Faber states that “[It] was a little heavier, it had great software and services that you’d constantly update, and it was beautiful.”

Updates!

[–] jordanlund@lemmy.world 3 points 4 months ago
[–] DoucheBagMcSwag@lemmy.dbzer0.com 3 points 4 months ago

Try getting them to last longer than 2 years before the scroll wheel breaks before you try to stump this shit

[–] Zak@lemmy.world 3 points 4 months ago

I use a computer a lot, and I have an expensive keyboard and mouse. I'm the target market in a sense; if there was a compelling enough upgrade to either, I'd probably buy it.

I can't imagine what software features they could possibly offer that would qualify, doubly so as a subscription. I picked my mouse because it has lots of buttons, a responsive sensor, low-latency wireless, and it runs on a standardized replaceable battery. It would be hard to improve any of that with software.

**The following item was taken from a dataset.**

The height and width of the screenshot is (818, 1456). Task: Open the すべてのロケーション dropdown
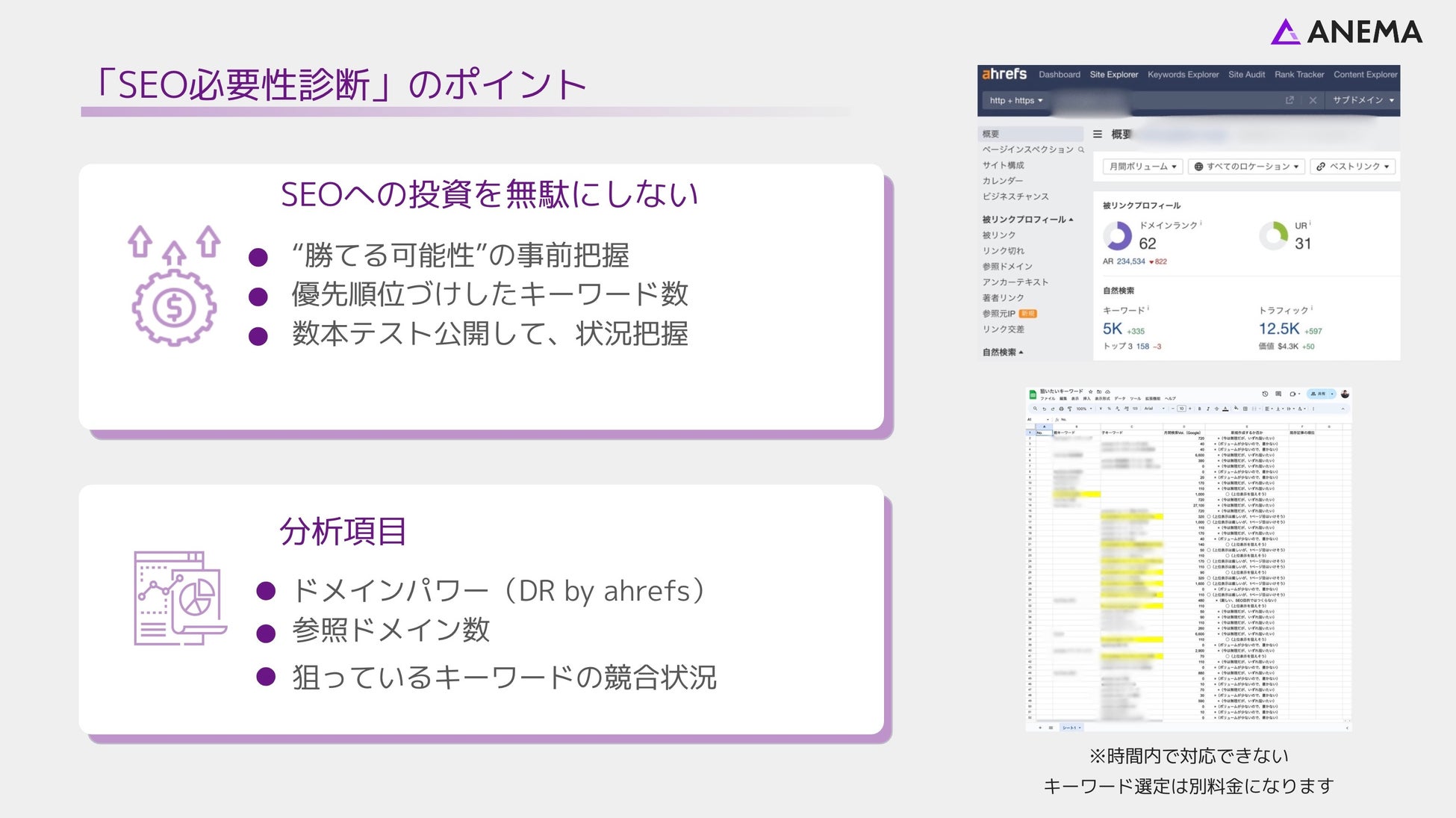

[–] vga@sopuli.xyz 3 points 4 months ago* (last edited 4 months ago) (2 children)

There's one way subscription-based hardware might be a good idea: it would motivate the companies to focus on quality and repairability, because they would be the ones who have to deal with that stuff. Unless of course if the EULA of such hardware is complete shit. Which of course it will be.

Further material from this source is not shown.